- **What you have to do**
Without the images, reproduce every entry exactly.
╭─ Entries shown
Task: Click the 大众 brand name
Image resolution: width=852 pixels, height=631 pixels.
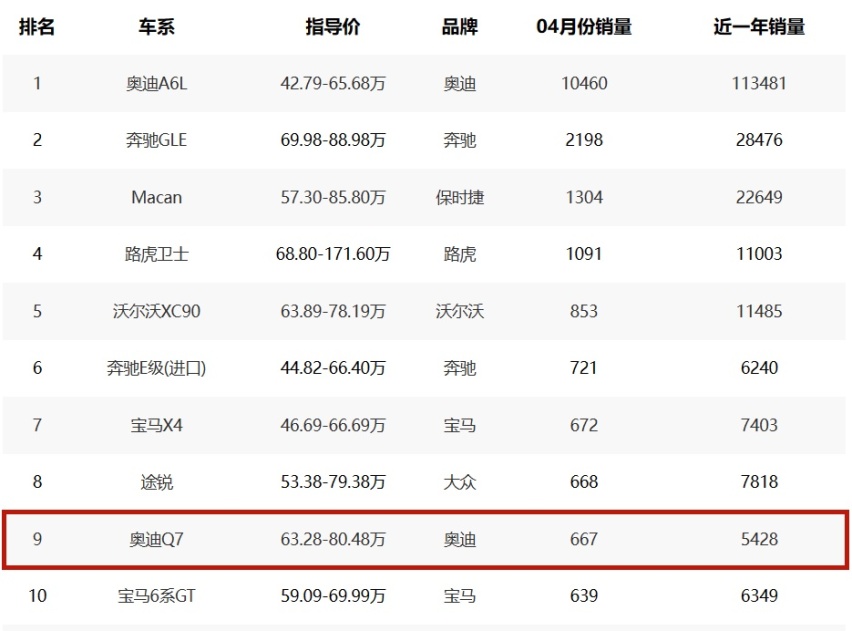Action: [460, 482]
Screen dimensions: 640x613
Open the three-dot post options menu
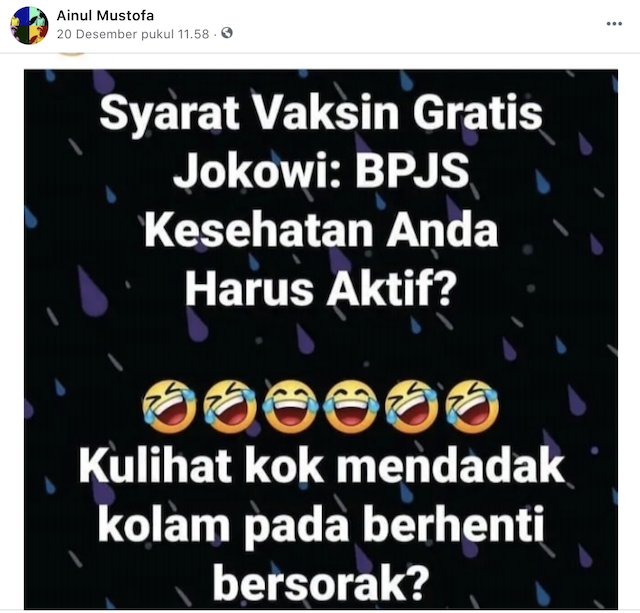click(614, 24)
╰─
- **Response area**
Task: Click the 大众 brand name
Image resolution: width=852 pixels, height=631 pixels.
Action: [460, 482]
Screen dimensions: 640x613
Open the three-dot post options menu
click(614, 24)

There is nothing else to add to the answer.